An app can have up to 2 named KVS tables. Each table has its own isolated keyspace, token, and per-table rate quota. Use named tables to separate data by purpose — for example, sessions and cache — without interference between them.

When a named table is enabled, Sureva injects SUREVA_KVS_TOKEN_<UPPER(name)> into the Lambda runtime automatically. When the table is deleted, the variable is removed.

To call the data plane for a table, use that table’s token in X-KVS-Authorization. The data-plane URL (SUREVA_KVS_URL) is the same for all tables.

function createTableClient(tableName: string) {
const varName = `SUREVA_KVS_TOKEN_${tableName.toUpperCase()}`;
const tableToken = process.env[varName];
if (!tableToken) throw new Error(`KVS table '${tableName}' is not enabled for this app`);
return {
put: (key: string, value: unknown, ttlSeconds?: number) =>
kvsRequestWithToken(tableToken, '/v1/put', { key, value, ttlSeconds }),
get: <T>(key: string) =>
kvsRequestWithToken<{ found: boolean; value?: T; expiresAt: string | null }>(tableToken, '/v1/get', { key }),
delete: (key: string) =>
kvsRequestWithToken<{ deleted: true }>(tableToken, '/v1/delete', { key }),
};
}
// Same as kvsRequest above, but accepts an explicit per-table token.
async function kvsRequestWithToken<T>(token: string, path: string, body: Record<string, unknown>): Promise<T> {
const url = new URL(path, baseUrl);
const payload = JSON.stringify(body);
const request = new HttpRequest({
protocol: url.protocol,
hostname: url.hostname,
path: url.pathname,
method: 'POST',
headers: { host: url.hostname, 'content-type': 'application/json', 'x-kvs-authorization': `Bearer ${token}` },
body: payload,
});
const signed = await signer.sign(request);
const response = await fetch(url, { method: 'POST', headers: signed.headers, body: payload });
if (response.status === 429) throw new Error(`KVS rate limited; retry after ${response.headers.get('retry-after') ?? 'a short delay'}`);
if (!response.ok) throw new Error(`KVS request failed: ${response.status} ${await response.text()}`);
return response.json() as Promise<T>;
}
// Usage
const sessions = createTableClient('sessions');
await sessions.put('user:123', { role: 'admin' }, 3600);

Keys are isolated per table. user:123 in sessions does not conflict with user:123 in another table.

RuleValue
Request body128 KiB
Key512 bytes
JSON value64 KiB
Minimum TTL60 seconds
Maximum TTL365 days
Rate limitFixed app-environment RPM bucket

Common service errors use this shape:

{
"error": "invalid_key"
}
StatusMeaning
400Invalid JSON, key, value, or TTL.
401Missing or invalid KVS bearer token.
403Inactive binding, unsupported app type, or API Gateway caller rejection.
413Request body is too large.
429Rate limit exceeded.

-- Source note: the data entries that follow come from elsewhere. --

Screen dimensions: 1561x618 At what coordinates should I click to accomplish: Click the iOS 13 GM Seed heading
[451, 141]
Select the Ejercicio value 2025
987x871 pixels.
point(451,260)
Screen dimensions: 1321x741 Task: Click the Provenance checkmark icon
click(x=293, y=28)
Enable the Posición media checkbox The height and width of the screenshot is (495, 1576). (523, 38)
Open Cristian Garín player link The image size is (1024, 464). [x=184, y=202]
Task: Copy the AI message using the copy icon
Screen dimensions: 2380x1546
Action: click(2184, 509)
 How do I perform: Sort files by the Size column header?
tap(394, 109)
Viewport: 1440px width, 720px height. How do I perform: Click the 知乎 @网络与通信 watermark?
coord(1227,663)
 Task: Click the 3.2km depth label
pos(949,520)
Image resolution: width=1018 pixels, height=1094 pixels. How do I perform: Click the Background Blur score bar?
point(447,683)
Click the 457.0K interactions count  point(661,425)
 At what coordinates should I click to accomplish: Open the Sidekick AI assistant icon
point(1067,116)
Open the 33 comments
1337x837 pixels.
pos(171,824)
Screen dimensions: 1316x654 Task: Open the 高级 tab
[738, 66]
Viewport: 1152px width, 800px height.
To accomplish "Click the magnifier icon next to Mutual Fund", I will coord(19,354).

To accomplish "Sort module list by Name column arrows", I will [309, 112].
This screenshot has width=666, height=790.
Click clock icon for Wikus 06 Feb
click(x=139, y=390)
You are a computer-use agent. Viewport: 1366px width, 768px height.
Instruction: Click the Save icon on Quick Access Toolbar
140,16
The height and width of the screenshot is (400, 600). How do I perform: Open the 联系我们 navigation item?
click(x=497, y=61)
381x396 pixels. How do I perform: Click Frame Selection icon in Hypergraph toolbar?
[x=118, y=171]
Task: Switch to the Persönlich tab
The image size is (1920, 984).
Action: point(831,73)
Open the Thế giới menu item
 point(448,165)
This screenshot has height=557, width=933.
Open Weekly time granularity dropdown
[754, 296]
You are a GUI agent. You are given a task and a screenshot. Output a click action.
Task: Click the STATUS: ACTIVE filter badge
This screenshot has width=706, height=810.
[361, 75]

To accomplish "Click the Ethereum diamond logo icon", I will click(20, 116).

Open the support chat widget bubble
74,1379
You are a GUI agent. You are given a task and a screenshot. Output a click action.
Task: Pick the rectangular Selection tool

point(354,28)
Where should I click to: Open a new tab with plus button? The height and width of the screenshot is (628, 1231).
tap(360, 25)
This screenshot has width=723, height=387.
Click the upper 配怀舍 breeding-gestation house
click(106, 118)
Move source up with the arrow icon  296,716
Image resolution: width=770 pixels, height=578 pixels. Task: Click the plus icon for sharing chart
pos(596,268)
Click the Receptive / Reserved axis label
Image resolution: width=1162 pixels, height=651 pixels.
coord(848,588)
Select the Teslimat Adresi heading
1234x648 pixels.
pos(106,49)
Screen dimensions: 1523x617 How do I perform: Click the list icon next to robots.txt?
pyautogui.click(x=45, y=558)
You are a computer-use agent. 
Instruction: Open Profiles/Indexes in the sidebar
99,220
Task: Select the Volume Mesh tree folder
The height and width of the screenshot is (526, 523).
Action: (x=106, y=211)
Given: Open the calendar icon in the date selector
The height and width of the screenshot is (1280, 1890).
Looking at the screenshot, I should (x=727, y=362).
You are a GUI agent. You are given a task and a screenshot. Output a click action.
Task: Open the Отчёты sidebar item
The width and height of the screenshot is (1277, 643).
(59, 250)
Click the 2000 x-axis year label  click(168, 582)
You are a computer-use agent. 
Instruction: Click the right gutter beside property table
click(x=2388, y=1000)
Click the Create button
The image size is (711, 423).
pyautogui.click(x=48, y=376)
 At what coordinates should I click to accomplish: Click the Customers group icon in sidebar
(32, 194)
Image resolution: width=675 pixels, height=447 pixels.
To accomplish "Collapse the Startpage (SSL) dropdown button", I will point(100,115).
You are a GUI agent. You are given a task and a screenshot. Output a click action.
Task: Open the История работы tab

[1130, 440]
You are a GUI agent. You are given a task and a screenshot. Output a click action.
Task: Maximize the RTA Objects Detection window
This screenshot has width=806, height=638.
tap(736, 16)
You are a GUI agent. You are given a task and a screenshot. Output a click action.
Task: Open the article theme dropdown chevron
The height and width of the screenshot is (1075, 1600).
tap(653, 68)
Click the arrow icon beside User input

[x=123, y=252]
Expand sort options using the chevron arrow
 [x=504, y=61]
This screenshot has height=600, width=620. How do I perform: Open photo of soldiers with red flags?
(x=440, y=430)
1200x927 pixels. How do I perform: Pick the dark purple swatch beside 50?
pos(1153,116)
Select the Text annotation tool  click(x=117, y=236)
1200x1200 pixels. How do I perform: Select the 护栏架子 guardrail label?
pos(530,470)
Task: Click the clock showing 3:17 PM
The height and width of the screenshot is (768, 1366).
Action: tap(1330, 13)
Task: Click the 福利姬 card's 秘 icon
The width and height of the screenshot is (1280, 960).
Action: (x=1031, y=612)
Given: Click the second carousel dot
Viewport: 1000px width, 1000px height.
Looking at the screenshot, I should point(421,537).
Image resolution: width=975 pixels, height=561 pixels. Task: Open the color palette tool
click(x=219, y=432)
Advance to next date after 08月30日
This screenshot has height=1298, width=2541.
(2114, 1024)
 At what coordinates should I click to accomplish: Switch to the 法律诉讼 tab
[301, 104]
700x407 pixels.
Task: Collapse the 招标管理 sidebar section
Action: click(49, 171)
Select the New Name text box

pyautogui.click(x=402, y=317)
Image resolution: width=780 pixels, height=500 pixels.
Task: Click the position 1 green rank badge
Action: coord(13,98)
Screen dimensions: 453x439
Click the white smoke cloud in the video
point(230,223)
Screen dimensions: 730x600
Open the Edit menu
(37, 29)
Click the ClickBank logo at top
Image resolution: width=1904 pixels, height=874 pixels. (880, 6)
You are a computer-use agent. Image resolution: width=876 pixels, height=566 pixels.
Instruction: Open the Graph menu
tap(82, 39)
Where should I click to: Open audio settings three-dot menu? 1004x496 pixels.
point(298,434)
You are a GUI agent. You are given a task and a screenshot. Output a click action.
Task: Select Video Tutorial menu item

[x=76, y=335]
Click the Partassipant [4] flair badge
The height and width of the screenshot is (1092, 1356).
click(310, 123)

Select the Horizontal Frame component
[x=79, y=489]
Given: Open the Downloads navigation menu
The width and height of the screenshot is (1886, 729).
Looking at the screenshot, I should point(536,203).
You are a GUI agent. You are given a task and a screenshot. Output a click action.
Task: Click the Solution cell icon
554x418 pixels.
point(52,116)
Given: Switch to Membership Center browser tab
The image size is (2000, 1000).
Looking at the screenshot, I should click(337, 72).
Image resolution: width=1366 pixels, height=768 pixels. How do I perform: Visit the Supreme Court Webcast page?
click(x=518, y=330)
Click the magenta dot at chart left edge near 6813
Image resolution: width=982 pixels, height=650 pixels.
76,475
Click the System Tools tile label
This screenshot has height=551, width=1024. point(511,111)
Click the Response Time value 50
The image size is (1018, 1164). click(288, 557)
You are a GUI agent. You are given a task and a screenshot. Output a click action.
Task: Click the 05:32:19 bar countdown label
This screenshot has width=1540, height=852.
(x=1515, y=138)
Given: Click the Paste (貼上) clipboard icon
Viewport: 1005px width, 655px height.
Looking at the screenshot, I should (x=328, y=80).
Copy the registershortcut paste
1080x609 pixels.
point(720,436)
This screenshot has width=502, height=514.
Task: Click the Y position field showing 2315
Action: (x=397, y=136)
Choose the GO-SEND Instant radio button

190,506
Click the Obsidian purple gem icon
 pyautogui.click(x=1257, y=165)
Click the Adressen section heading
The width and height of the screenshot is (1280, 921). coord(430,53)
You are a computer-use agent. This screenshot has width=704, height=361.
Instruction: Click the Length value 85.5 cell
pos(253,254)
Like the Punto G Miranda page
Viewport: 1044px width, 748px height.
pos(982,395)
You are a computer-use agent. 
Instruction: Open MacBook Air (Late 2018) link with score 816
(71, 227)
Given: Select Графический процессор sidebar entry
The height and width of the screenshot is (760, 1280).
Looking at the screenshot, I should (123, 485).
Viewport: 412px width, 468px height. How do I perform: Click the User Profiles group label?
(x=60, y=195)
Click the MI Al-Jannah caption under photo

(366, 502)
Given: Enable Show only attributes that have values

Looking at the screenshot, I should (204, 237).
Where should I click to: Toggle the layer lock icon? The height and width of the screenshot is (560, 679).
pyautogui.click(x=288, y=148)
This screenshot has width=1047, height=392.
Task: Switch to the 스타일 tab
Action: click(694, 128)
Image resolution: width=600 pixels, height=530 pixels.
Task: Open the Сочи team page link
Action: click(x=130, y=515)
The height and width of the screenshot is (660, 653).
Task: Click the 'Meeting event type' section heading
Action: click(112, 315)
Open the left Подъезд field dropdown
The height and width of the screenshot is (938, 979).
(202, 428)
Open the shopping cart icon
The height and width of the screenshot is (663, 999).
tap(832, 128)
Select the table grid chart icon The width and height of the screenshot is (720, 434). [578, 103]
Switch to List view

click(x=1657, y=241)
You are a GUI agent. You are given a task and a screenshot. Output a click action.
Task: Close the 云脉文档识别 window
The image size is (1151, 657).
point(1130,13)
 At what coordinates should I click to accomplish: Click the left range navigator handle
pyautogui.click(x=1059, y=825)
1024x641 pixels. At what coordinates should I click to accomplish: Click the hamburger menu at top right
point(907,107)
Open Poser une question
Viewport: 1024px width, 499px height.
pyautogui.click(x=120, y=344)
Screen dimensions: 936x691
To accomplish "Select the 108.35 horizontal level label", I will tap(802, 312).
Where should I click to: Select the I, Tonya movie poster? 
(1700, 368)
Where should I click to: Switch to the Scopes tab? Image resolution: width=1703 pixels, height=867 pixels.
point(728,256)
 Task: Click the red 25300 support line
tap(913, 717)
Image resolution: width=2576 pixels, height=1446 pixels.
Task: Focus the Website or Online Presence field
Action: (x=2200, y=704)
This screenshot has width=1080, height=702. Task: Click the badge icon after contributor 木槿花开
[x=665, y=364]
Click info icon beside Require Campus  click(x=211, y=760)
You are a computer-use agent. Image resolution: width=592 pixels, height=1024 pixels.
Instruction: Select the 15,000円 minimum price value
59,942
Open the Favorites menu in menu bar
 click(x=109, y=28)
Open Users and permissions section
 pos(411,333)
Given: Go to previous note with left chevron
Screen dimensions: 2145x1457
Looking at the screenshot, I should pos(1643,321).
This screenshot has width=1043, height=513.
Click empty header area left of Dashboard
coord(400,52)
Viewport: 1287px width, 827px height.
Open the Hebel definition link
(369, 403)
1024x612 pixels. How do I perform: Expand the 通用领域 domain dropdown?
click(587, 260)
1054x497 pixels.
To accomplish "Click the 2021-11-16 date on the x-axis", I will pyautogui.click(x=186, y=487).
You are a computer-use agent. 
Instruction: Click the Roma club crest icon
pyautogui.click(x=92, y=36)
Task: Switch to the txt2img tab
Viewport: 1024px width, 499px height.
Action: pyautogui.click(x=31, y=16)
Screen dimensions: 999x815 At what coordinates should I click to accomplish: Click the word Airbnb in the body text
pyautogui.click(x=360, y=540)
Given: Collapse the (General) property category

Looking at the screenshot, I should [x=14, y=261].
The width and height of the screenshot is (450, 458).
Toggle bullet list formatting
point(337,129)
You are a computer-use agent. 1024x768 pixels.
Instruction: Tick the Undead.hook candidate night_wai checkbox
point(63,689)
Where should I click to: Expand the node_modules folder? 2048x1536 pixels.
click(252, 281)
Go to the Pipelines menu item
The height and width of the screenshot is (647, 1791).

Read Retry-After before retrying.
500 / 503Service-side storage, auth, quota, or dependency failure.
  • The app type is api, web-ssr, or sse.
  • At least one KVS table has been created for the app (the first table activates the service).
  • App code reads SUREVA_KVS_URL and a table token SUREVA_KVS_TOKEN_<NAME> from runtime env vars.
  • Requests are SigV4-signed for execute-api using SUREVA_KVS_REGION (the gateway region, not the app’s AWS_REGION).
  • The KVS token is sent with X-KVS-Authorization, not the production Authorization header.
  • 429 responses honor Retry-After before retrying.